> [BRIEF] The following data has a line with "Click the search magnifier icon" and a line with "Given: Click gear". Write out exactly those lines and all the lines between them.

> [RECORDS FOR THE TASK]

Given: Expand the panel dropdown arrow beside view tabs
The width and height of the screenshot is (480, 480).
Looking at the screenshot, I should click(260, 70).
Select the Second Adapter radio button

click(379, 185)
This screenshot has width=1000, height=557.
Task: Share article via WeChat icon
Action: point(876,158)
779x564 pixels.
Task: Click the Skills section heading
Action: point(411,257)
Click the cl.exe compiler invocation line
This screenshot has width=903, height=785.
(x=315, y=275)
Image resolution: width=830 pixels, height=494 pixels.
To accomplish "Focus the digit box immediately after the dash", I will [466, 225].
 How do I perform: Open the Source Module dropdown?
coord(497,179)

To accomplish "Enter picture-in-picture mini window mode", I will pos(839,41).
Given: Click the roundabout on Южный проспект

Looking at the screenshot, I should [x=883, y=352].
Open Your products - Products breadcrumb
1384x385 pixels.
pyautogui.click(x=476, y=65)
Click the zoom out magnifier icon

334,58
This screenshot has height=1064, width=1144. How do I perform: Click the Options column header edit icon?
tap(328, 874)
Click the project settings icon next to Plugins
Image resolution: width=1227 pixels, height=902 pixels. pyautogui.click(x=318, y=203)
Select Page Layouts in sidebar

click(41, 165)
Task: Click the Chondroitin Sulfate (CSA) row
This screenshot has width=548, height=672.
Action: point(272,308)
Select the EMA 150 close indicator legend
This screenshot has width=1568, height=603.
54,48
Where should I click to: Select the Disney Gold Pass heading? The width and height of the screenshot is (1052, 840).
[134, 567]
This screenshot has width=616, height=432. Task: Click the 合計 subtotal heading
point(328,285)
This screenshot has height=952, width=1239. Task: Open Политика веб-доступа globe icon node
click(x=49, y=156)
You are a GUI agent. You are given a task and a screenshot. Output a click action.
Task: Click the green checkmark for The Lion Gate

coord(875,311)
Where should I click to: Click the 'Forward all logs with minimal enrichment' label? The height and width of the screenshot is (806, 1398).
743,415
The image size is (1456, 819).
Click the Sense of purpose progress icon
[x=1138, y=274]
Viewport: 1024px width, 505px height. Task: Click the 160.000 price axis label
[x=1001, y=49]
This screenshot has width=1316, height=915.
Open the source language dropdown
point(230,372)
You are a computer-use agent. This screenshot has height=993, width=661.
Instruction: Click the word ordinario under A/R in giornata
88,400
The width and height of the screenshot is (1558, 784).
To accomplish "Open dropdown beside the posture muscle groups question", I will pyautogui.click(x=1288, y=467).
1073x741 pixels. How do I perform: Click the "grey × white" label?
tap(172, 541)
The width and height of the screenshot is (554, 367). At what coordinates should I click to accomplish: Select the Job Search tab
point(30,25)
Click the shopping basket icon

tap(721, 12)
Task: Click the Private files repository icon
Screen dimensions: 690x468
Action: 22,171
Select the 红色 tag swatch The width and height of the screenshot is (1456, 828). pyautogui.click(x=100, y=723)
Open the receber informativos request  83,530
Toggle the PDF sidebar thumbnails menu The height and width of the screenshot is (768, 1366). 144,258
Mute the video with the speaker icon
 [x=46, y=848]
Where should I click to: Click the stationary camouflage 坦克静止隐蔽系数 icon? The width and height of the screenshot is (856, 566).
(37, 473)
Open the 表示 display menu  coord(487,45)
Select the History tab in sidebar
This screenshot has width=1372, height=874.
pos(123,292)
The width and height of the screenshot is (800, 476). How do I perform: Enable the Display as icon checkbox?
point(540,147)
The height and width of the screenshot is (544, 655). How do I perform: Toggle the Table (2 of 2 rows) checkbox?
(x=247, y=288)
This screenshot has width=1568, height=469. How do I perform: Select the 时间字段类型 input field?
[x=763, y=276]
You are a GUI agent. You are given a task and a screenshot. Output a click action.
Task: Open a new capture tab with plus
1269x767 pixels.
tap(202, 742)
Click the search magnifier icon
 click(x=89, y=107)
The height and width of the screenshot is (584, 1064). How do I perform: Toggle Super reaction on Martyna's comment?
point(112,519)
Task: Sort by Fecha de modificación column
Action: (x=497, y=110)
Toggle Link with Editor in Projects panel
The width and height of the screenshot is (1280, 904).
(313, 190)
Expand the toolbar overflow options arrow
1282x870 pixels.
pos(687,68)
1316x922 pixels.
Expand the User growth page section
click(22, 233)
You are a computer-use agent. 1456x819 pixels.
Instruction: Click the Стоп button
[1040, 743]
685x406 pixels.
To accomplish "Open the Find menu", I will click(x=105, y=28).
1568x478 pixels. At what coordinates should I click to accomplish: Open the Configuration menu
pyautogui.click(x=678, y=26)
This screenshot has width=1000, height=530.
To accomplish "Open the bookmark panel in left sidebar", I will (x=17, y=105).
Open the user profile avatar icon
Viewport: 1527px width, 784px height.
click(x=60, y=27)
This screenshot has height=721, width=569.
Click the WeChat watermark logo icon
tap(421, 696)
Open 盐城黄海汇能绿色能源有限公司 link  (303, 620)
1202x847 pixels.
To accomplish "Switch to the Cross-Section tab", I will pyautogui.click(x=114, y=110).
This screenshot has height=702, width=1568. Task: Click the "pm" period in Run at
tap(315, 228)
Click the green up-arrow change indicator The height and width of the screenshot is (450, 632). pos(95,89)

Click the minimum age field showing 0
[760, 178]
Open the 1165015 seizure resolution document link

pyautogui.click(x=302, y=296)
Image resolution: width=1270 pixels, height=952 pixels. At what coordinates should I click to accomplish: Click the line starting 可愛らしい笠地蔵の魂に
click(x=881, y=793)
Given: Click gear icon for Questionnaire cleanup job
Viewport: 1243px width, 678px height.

> [RESPONSE FOR THIS EXERCISE]
Click the search magnifier icon
 click(x=89, y=107)
The height and width of the screenshot is (584, 1064). How do I perform: Toggle Super reaction on Martyna's comment?
point(112,519)
Task: Sort by Fecha de modificación column
Action: (x=497, y=110)
Toggle Link with Editor in Projects panel
The width and height of the screenshot is (1280, 904).
(313, 190)
Expand the toolbar overflow options arrow
1282x870 pixels.
pos(687,68)
1316x922 pixels.
Expand the User growth page section
click(22, 233)
You are a computer-use agent. 1456x819 pixels.
Instruction: Click the Стоп button
[1040, 743]
685x406 pixels.
To accomplish "Open the Find menu", I will click(x=105, y=28).
1568x478 pixels. At what coordinates should I click to accomplish: Open the Configuration menu
pyautogui.click(x=678, y=26)
This screenshot has width=1000, height=530.
To accomplish "Open the bookmark panel in left sidebar", I will (x=17, y=105).
Open the user profile avatar icon
Viewport: 1527px width, 784px height.
click(x=60, y=27)
This screenshot has height=721, width=569.
Click the WeChat watermark logo icon
tap(421, 696)
Open 盐城黄海汇能绿色能源有限公司 link  (303, 620)
1202x847 pixels.
To accomplish "Switch to the Cross-Section tab", I will pyautogui.click(x=114, y=110).
This screenshot has height=702, width=1568. Task: Click the "pm" period in Run at
tap(315, 228)
Click the green up-arrow change indicator The height and width of the screenshot is (450, 632). pos(95,89)

Click the minimum age field showing 0
[760, 178]
Open the 1165015 seizure resolution document link

pyautogui.click(x=302, y=296)
Image resolution: width=1270 pixels, height=952 pixels. At what coordinates should I click to accomplish: Click the line starting 可愛らしい笠地蔵の魂に
click(x=881, y=793)
Given: Click gear icon for Questionnaire cleanup job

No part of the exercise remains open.